Records: Begin

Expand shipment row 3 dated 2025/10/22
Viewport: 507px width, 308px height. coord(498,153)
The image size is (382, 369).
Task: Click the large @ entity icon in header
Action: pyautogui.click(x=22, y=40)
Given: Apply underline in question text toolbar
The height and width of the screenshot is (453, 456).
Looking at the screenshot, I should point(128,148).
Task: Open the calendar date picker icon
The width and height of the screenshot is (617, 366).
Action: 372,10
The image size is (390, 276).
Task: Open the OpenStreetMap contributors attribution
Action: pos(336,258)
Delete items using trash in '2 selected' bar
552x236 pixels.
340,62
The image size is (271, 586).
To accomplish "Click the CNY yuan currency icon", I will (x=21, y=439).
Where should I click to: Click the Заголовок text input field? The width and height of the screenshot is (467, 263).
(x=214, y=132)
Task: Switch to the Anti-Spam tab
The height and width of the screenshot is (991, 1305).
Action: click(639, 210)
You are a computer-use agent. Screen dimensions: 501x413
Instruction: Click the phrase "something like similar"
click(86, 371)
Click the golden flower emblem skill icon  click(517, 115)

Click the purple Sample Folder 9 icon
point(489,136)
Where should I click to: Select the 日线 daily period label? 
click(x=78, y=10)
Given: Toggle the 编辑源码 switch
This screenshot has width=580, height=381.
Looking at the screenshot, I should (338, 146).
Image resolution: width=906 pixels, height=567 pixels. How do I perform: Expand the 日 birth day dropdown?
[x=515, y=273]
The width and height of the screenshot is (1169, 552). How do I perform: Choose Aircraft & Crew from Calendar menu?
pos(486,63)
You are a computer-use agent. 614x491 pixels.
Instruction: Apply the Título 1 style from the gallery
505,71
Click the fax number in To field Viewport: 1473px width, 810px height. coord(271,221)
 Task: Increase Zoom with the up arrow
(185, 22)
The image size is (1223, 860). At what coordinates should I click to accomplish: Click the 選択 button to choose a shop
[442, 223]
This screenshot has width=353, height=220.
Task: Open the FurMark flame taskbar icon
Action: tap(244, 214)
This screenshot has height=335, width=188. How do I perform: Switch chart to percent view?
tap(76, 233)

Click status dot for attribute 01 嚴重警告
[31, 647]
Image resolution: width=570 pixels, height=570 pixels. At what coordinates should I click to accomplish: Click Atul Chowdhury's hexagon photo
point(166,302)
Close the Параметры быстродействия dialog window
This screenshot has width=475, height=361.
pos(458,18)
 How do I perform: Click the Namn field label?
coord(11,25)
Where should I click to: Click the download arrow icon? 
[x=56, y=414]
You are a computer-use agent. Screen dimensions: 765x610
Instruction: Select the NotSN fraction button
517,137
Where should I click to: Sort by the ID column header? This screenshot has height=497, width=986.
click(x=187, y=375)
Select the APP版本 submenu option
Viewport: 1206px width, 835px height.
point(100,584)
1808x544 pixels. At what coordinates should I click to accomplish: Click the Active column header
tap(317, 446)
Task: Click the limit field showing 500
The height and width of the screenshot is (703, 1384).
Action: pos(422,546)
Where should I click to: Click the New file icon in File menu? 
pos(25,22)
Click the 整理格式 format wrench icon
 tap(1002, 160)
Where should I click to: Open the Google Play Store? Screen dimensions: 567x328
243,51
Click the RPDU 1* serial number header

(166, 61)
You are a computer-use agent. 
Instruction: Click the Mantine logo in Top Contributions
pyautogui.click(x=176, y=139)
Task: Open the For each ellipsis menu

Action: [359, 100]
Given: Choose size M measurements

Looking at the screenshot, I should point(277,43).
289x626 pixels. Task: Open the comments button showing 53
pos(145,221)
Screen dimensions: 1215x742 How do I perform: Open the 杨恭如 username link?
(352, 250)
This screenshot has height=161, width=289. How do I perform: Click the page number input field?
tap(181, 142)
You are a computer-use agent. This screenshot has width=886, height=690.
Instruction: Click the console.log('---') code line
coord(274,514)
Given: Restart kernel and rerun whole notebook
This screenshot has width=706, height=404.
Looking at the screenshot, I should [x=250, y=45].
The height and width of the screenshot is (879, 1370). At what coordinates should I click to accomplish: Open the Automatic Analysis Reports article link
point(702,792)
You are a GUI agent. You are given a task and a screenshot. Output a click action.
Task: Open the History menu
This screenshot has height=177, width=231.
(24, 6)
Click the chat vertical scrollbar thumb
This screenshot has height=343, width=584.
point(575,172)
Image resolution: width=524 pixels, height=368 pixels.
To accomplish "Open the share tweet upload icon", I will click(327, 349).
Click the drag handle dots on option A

Records: End

## Task brief
Return all of the data word for word.

## Solution
Expand shipment row 3 dated 2025/10/22
Viewport: 507px width, 308px height. coord(498,153)
The image size is (382, 369).
Task: Click the large @ entity icon in header
Action: pyautogui.click(x=22, y=40)
Given: Apply underline in question text toolbar
The height and width of the screenshot is (453, 456).
Looking at the screenshot, I should point(128,148).
Task: Open the calendar date picker icon
The width and height of the screenshot is (617, 366).
Action: 372,10
The image size is (390, 276).
Task: Open the OpenStreetMap contributors attribution
Action: pos(336,258)
Delete items using trash in '2 selected' bar
552x236 pixels.
340,62
The image size is (271, 586).
To accomplish "Click the CNY yuan currency icon", I will (x=21, y=439).
Where should I click to: Click the Заголовок text input field? The width and height of the screenshot is (467, 263).
(x=214, y=132)
Task: Switch to the Anti-Spam tab
The height and width of the screenshot is (991, 1305).
Action: click(639, 210)
You are a computer-use agent. Screen dimensions: 501x413
Instruction: Click the phrase "something like similar"
click(86, 371)
Click the golden flower emblem skill icon  click(517, 115)

Click the purple Sample Folder 9 icon
point(489,136)
Where should I click to: Select the 日线 daily period label? 
click(x=78, y=10)
Given: Toggle the 编辑源码 switch
This screenshot has width=580, height=381.
Looking at the screenshot, I should (338, 146).
Image resolution: width=906 pixels, height=567 pixels. How do I perform: Expand the 日 birth day dropdown?
[x=515, y=273]
The width and height of the screenshot is (1169, 552). How do I perform: Choose Aircraft & Crew from Calendar menu?
pos(486,63)
You are a computer-use agent. 614x491 pixels.
Instruction: Apply the Título 1 style from the gallery
505,71
Click the fax number in To field Viewport: 1473px width, 810px height. coord(271,221)
 Task: Increase Zoom with the up arrow
(185, 22)
The image size is (1223, 860). At what coordinates should I click to accomplish: Click the 選択 button to choose a shop
[442, 223]
This screenshot has width=353, height=220.
Task: Open the FurMark flame taskbar icon
Action: tap(244, 214)
This screenshot has height=335, width=188. How do I perform: Switch chart to percent view?
tap(76, 233)

Click status dot for attribute 01 嚴重警告
[31, 647]
Image resolution: width=570 pixels, height=570 pixels. At what coordinates should I click to accomplish: Click Atul Chowdhury's hexagon photo
point(166,302)
Close the Параметры быстродействия dialog window
This screenshot has width=475, height=361.
pos(458,18)
 How do I perform: Click the Namn field label?
coord(11,25)
Where should I click to: Click the download arrow icon? 
[x=56, y=414]
You are a computer-use agent. Screen dimensions: 765x610
Instruction: Select the NotSN fraction button
517,137
Where should I click to: Sort by the ID column header? This screenshot has height=497, width=986.
click(x=187, y=375)
Select the APP版本 submenu option
Viewport: 1206px width, 835px height.
point(100,584)
1808x544 pixels. At what coordinates should I click to accomplish: Click the Active column header
tap(317, 446)
Task: Click the limit field showing 500
The height and width of the screenshot is (703, 1384).
Action: pos(422,546)
Where should I click to: Click the New file icon in File menu? 
pos(25,22)
Click the 整理格式 format wrench icon
 tap(1002, 160)
Where should I click to: Open the Google Play Store? Screen dimensions: 567x328
243,51
Click the RPDU 1* serial number header

(166, 61)
You are a computer-use agent. 
Instruction: Click the Mantine logo in Top Contributions
pyautogui.click(x=176, y=139)
Task: Open the For each ellipsis menu

Action: [359, 100]
Given: Choose size M measurements

Looking at the screenshot, I should point(277,43).
289x626 pixels. Task: Open the comments button showing 53
pos(145,221)
Screen dimensions: 1215x742 How do I perform: Open the 杨恭如 username link?
(352, 250)
This screenshot has height=161, width=289. How do I perform: Click the page number input field?
tap(181, 142)
You are a computer-use agent. This screenshot has width=886, height=690.
Instruction: Click the console.log('---') code line
coord(274,514)
Given: Restart kernel and rerun whole notebook
This screenshot has width=706, height=404.
Looking at the screenshot, I should [x=250, y=45].
The height and width of the screenshot is (879, 1370). At what coordinates should I click to accomplish: Open the Automatic Analysis Reports article link
point(702,792)
You are a GUI agent. You are given a task and a screenshot. Output a click action.
Task: Open the History menu
This screenshot has height=177, width=231.
(24, 6)
Click the chat vertical scrollbar thumb
This screenshot has height=343, width=584.
point(575,172)
Image resolution: width=524 pixels, height=368 pixels.
To accomplish "Open the share tweet upload icon", I will click(327, 349).
Click the drag handle dots on option A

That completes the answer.